Joseph A. "Socks" Lanza (1904 – October 11, 1968) was a New York labor racketeer and a member of the Genovese crime family, who controlled the Fulton Fish Market in Lower Manhattan through the United Seafood Worker's Union local 359 from 1923 to 1968.

Biography 
Born in Palermo, Sicily, Lanza immigrated to the United States and settled in New York working as a handler in Lower Manhattan's Fulton Fish Market. Lanza soon became involved in labor union activity and, by 1923, had become an organizer for the United Seafood Workers union (USW). It was during this time that Lanza had become involved in organized crime, eventually becoming a member of the Luciano (and later the Genovese) crime family. As head of the Local 359 USW, Lanza threatened wholesalers with delays in loading and unloading perishable goods resulting in profits of $20 million from the Fulton Fish Market alone. He is the father of Colombo crime family mob associate Harry Lanza born May 4, 1950, who died in 2007 in Hyde Park, New York.

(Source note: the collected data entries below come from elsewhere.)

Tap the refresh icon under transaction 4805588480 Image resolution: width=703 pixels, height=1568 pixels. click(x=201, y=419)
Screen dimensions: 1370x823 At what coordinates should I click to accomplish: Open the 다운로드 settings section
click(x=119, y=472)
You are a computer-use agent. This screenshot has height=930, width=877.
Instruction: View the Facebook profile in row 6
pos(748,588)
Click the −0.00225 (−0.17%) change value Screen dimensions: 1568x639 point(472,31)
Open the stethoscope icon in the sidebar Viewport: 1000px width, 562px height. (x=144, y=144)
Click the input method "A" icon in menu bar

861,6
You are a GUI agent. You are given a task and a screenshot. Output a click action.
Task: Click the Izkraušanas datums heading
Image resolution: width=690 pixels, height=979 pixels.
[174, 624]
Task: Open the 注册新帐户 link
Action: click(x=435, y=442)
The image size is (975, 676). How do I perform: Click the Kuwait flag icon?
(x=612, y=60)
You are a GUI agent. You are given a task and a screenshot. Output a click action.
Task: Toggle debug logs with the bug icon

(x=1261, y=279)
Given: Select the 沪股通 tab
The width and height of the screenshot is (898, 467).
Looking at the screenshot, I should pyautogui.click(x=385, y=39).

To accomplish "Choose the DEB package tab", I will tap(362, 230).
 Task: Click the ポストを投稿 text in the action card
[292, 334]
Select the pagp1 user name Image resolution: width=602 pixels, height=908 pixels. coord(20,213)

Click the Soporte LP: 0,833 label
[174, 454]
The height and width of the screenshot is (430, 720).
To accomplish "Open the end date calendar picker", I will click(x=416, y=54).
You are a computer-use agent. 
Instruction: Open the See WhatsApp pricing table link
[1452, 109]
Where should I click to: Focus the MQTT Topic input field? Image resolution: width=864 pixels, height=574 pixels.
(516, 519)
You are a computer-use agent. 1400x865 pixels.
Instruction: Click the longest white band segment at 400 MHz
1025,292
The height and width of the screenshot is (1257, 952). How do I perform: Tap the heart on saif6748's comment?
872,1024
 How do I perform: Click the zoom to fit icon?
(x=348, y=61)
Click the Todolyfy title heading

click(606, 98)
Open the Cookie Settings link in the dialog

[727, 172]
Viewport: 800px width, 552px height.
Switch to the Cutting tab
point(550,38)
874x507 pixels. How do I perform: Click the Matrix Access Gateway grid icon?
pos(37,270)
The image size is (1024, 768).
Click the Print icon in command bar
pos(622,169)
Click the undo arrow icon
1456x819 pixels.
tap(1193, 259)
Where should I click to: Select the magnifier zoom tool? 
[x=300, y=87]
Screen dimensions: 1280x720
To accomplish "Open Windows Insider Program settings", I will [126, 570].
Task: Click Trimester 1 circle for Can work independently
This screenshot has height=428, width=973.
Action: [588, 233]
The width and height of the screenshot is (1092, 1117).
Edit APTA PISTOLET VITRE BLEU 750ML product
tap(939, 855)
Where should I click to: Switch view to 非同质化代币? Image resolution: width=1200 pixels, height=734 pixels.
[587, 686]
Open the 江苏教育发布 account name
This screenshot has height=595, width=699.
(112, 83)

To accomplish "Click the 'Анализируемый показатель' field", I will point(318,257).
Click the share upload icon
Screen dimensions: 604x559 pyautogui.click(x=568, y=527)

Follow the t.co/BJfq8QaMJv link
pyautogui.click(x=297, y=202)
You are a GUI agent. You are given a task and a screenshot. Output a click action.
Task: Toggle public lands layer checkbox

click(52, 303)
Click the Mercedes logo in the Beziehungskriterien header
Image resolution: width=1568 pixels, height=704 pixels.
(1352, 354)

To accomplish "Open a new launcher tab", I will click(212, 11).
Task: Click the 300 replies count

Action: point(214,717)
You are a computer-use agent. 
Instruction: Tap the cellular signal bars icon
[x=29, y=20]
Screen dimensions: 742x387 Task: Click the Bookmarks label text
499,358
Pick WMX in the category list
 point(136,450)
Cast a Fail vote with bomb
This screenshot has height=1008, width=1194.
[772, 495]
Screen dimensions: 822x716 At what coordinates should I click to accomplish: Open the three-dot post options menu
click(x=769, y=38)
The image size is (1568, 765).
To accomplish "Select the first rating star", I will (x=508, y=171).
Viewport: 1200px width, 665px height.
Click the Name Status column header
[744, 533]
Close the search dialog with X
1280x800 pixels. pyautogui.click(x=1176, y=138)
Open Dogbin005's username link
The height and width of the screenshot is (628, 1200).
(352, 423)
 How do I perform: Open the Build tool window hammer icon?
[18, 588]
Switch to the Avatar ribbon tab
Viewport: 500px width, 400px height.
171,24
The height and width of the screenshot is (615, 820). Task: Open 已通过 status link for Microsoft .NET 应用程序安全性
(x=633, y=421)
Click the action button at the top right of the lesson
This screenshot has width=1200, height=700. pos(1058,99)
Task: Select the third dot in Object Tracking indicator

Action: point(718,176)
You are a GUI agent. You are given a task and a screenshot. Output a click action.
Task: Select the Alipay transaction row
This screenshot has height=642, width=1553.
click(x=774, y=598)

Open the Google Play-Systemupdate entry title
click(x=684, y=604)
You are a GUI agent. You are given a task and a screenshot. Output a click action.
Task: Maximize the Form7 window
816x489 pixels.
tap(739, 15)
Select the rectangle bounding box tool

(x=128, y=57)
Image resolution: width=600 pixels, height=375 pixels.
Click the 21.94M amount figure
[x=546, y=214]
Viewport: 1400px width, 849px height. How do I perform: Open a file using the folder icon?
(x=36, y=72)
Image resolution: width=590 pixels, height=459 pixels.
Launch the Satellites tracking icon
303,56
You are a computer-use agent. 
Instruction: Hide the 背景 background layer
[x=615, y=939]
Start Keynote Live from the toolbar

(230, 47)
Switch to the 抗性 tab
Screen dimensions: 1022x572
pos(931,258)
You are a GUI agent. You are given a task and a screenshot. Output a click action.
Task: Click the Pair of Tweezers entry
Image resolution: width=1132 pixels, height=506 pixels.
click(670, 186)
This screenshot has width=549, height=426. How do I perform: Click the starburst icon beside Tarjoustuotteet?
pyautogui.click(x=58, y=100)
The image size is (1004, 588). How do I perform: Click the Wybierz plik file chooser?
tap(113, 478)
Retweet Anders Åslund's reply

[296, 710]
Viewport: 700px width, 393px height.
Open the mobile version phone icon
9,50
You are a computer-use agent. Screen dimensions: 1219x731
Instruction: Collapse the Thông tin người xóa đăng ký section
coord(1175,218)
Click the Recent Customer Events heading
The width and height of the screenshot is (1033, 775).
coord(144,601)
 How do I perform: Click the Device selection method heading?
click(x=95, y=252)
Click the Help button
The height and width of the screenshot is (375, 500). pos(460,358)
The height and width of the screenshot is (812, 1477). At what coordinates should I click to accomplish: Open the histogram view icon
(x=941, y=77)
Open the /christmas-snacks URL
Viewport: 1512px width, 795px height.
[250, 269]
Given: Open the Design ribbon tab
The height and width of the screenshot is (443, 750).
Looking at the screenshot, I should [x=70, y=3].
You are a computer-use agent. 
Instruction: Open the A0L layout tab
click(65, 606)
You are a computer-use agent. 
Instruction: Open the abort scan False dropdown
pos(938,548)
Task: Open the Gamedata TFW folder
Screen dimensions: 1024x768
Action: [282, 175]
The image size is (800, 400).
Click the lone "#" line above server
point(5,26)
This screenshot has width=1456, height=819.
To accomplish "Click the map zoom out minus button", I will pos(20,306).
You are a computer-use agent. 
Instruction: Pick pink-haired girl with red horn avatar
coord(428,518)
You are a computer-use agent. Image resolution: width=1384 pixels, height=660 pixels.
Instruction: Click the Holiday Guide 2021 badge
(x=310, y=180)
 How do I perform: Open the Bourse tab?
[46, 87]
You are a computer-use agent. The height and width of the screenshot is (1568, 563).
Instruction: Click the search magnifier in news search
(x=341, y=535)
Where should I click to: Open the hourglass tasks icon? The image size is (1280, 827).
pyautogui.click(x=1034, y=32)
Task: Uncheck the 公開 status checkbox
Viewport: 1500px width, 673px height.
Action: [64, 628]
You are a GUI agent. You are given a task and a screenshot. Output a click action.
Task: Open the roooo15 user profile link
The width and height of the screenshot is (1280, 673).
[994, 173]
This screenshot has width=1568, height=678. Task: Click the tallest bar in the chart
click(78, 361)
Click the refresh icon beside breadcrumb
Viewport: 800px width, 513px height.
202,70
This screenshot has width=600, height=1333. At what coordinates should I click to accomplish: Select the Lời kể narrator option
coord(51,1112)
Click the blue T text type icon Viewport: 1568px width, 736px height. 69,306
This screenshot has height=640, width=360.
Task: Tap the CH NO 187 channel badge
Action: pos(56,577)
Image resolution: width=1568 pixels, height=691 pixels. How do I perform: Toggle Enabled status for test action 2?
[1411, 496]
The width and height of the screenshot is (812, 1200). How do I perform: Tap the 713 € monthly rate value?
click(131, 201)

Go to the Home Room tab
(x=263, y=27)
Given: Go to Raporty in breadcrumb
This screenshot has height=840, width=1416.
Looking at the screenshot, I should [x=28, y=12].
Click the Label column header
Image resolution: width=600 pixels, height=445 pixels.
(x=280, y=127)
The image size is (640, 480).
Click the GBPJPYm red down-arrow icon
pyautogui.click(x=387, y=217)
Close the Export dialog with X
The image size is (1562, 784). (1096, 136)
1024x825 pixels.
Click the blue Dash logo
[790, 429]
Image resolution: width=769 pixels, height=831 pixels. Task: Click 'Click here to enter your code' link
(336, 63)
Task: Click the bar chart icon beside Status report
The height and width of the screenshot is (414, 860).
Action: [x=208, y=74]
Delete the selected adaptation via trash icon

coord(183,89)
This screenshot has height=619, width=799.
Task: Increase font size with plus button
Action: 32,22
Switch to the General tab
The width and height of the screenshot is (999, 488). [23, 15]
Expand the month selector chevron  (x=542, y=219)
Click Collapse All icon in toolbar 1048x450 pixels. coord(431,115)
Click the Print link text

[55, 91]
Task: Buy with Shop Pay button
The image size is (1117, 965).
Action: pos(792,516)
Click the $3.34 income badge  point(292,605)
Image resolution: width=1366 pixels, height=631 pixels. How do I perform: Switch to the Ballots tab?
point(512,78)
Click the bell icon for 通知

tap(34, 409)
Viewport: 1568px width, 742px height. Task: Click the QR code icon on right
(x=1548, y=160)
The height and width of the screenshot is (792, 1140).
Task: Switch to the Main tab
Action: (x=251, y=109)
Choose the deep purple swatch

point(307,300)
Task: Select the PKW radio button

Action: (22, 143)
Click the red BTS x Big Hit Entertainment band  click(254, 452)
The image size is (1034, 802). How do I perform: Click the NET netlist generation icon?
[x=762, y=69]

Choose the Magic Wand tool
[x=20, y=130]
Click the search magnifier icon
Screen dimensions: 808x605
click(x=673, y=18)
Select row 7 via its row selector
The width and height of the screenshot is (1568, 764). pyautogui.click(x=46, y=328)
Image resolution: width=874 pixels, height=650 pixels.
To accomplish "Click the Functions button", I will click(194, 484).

Although convicted of labor racketeering in 1938, Lanza became an important figure in safeguarding New York's waterfront during the early 1940s. Lanza personally advised the Office of Naval Intelligence working with local stevedores and fisherman in tracking submarines, resulting in obtaining key strategic positions in waterfront installations and effectively conduct counter-espionage activities for the Third Naval District.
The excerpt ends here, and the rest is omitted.